Expenses and liabilities (such as creditors, administrative expenses, and cost of sales) are stored as positive magnitudes in both datasets, following XBRL convention. Nine sign-aware columns are normalised automatically during conversion.
The Combined Dataset
The combined dataset uses a 58-column schema covering company identity, balance
sheet items, profit and loss items, CIC34 narrative fields, and filing metadata. Each
row represents one company-year, with a from_prior_year flag
distinguishing current and comparative figures.

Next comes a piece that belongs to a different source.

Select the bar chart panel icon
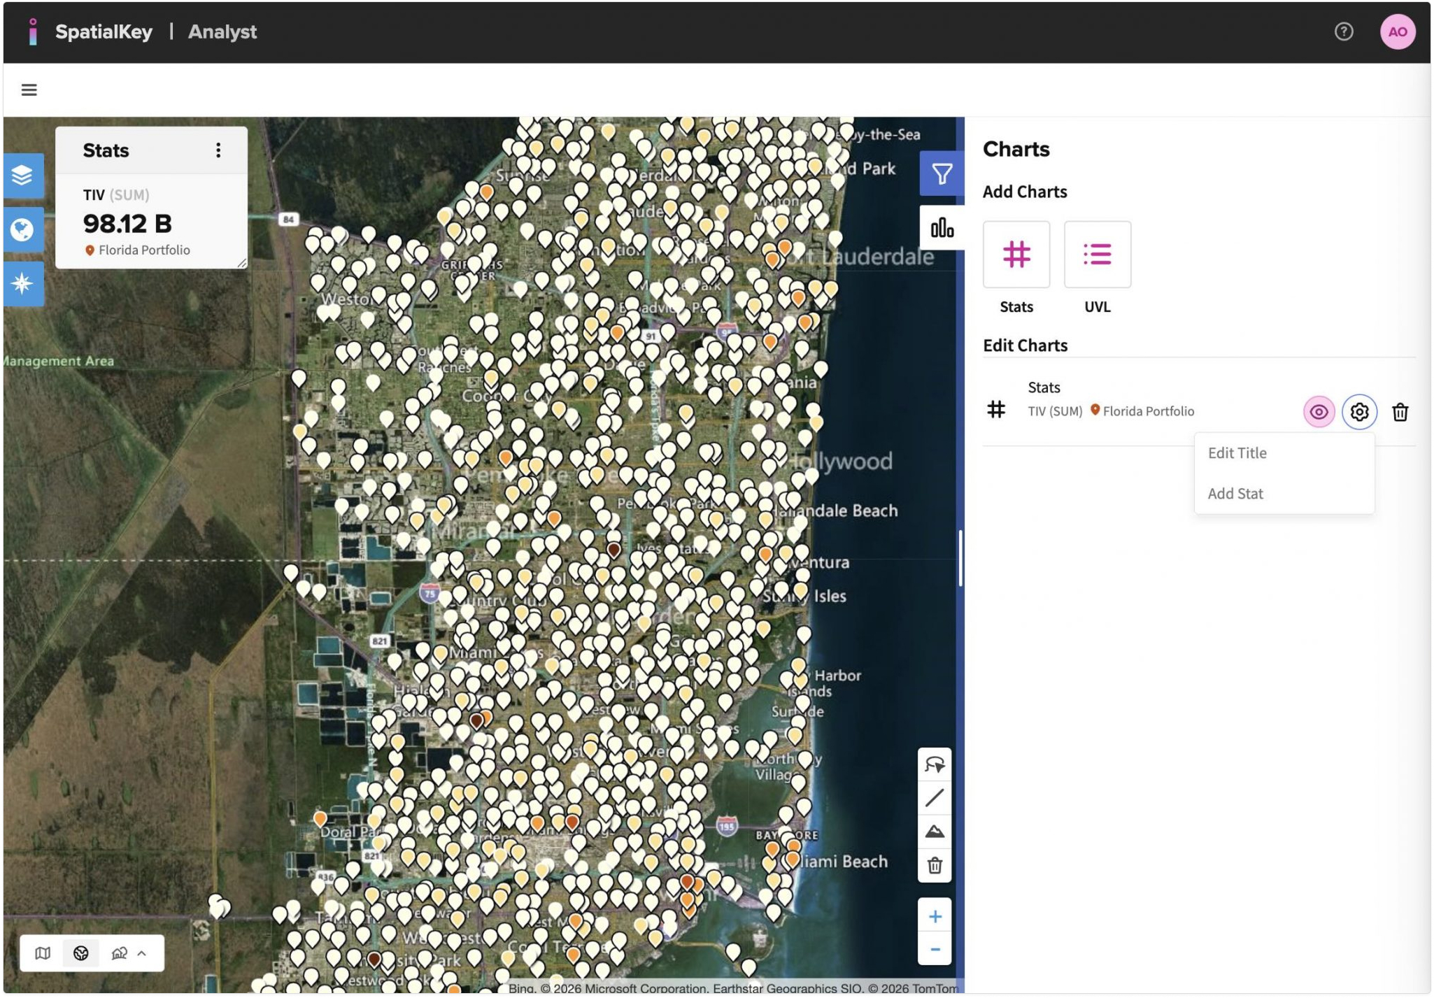This screenshot has width=1434, height=998. click(x=942, y=228)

| Category | Field | Description |
|---|---|---|
| Identity | ||
| Identity | uid | Unique identifier from the CSO Spine (e.g. GB-COH-12345678) |
| Identity | coyno | Companies House company number (8-digit, zero-padded) |
| Identity | entity_current_legal_name | Current registered name of the company |
| Identity | balance_sheet_date | Balance sheet date (YYYY-MM-DD) defining the filing year |
| Identity | fy | Financial year derived from the balance sheet date |
| Balance Sheet | ||
| Balance Sheet | tangible_fixed_assets | Net book value of tangible fixed assets |
| Balance Sheet | debtors | Amounts owed to the company (trade debtors, prepayments) |
| Balance Sheet | cash_bank_in_hand | Cash and bank balances at the balance sheet date |
| Balance Sheet | current_assets | Total current assets |
| Balance Sheet | creditors_due_within_one_year | Amounts owed falling due within one year (positive magnitude) |
| Balance Sheet | creditors_due_after_one_year | Amounts owed falling due after more than one year (positive magnitude) |
| Balance Sheet | net_current_assets_liabilities | Current assets minus current liabilities |
| Balance Sheet | total_assets_less_current_liabilities | Total assets minus current liabilities |
| Balance Sheet | net_assets_liabilities_including_pension_asset_liability | Net assets or liabilities including pension adjustments |
| Balance Sheet | called_up_share_capital | Called-up share capital |
| Balance Sheet | shareholder_funds | Total shareholder funds (equity) |
| Profit & Loss | ||
| Profit & Loss | turnover_gross_operating_revenue | Total turnover or gross operating revenue |
| Profit & Loss | other_operating_income | Other operating income not included in turnover |
| Profit & Loss | cost_sales | Cost of sales (positive magnitude) |
| Profit & Loss | gross_profit_loss | Gross profit or loss |
| Profit & Loss | administrative_expenses | Administrative expenses (positive magnitude) |
| Profit & Loss | staff_costs | Total staff costs including wages, NI, and pensions |
| Profit & Loss | wages_salaries | Wages and salaries component of staff costs |
| Profit & Loss | operating_profit_loss | Operating profit or loss |
| Profit & Loss | profit_loss_on_ordinary_activities_before_tax | Profit or loss on ordinary activities before taxation |
| Profit & Loss | tax_on_profit_or_loss_on_ordinary_activities | Tax charge on ordinary activities (positive magnitude) |
| Profit & Loss | profit_loss_for_period | Net profit or loss for the financial period |
| Profit & Loss | government_grant_income | Income from government grants |
| CIC34 Narratives | ||
| CIC34 | cic34_activities_impact | Description of the company's activities and their community impact |
| CIC34 | cic34_stakeholder_consultation | How the company consulted stakeholders |
| CIC34 | cic34_directors_remuneration | Details of directors' remuneration and benefits |
| CIC34 | cic34_asset_transfer | Record of any asset transfers during the period |
| Metadata | ||
| Metadata | source_file | Original filing filename (XBRL or PDF) |
| Metadata | file_type | Filing format: html (XBRL) or pdf |
| Metadata | from_prior_year | True if this row contains comparative (prior year) figures |
| Metadata | overlap_with_xbrl | True if this filing-year also exists in the XBRL dataset |
CIC34 Narrative Coverage
These narrative fields enable research into CIC activities, governance practices, and community impact. Combined with the financial data, the dataset supports analysis of workforce patterns, director remuneration, and how CICs describe what they do.